Big Foot knew about it from the very start and he must have been amused by my distress. He saw me calling them, in desperation, and walking all the way to the other side of the border. He never said a word.

That fateful night he had made himself a meal of the Deer he’d poached. To tell the truth, I have never understood the difference between ‘poaching’ and ‘hunting’. Both words mean killing. The former in a covert, illegal way, the latter openly, within the full majesty of the law. And he had simply choked on one of its bones. He met a well-deserved Punishment. I couldn’t help thinking of it like that – as a Punishment. The Deer punished him for killing them in such a cruel way. He choked on their flesh. Their bones stuck in his throat. Why didn’t the hunters react to Big Foot’s poaching? I don’t know. I think he knew too much about what went on after the hunting, when, as Father Rustle would have us believe, they devoted themselves to ethical debate.

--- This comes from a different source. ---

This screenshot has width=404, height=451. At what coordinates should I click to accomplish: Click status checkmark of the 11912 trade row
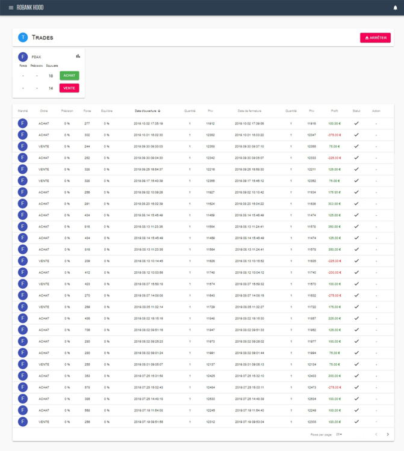click(x=356, y=123)
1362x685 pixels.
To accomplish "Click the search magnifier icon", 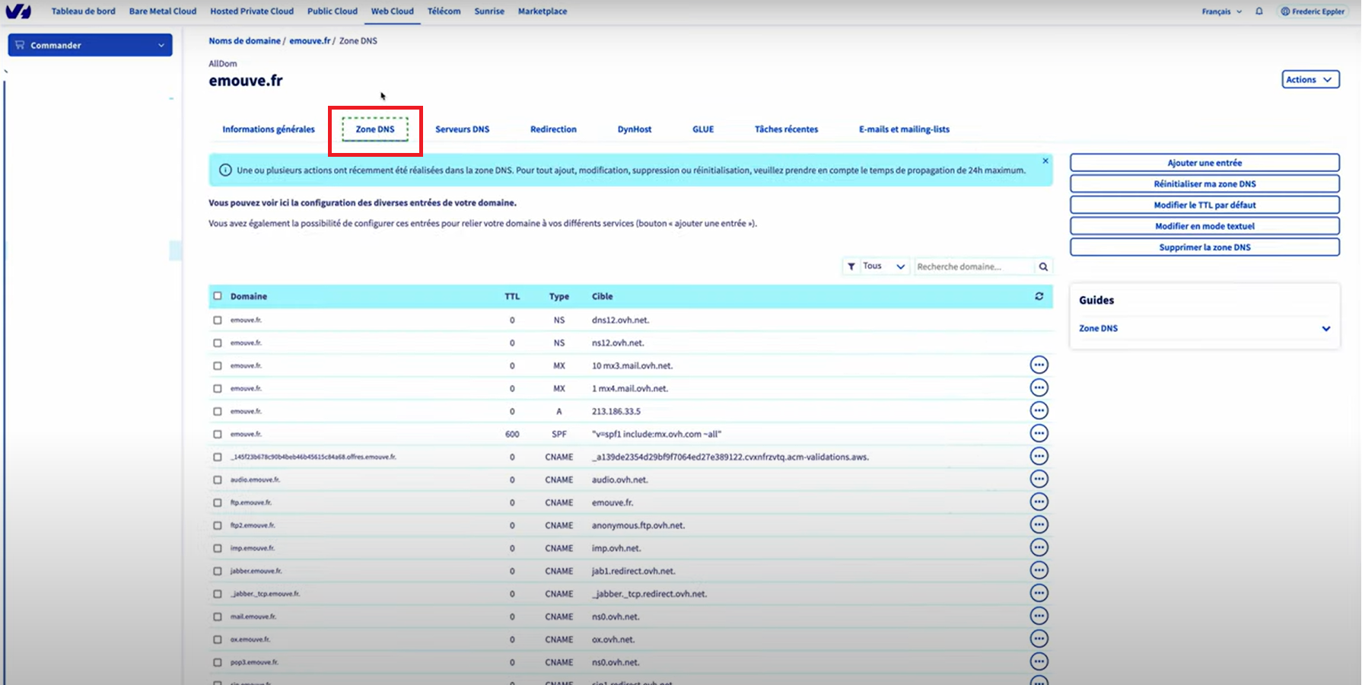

So while you were looking for a phone signal, Świętopełk, I found this photograph. I also took the Deer’s head, to bury the remains in my graveyard.

At dawn, by the time I went home after that dreadful Night of dressing Big Foot, I knew what I had to do. Those Deer we saw outside the house had told me. They chose me from among others – maybe because I don’t eat meat and they can sense it – to continue to act in their Name. They appeared before me, like the Stag to Saint Hubert, to have me become the punitive hand of justice, in secret. Not just for the Deer, but for other Animals too. For they have no voice in parliament. They even gave me a Weapon, a very clever one. Nobody guessed a thing.

I followed the Commandant for several days, and it gave me satisfaction. I observed his life. It wasn’t interesting. I discovered for example that he often went to Innerd’s illegal brothel. And he drank nothing but Absolut vodka.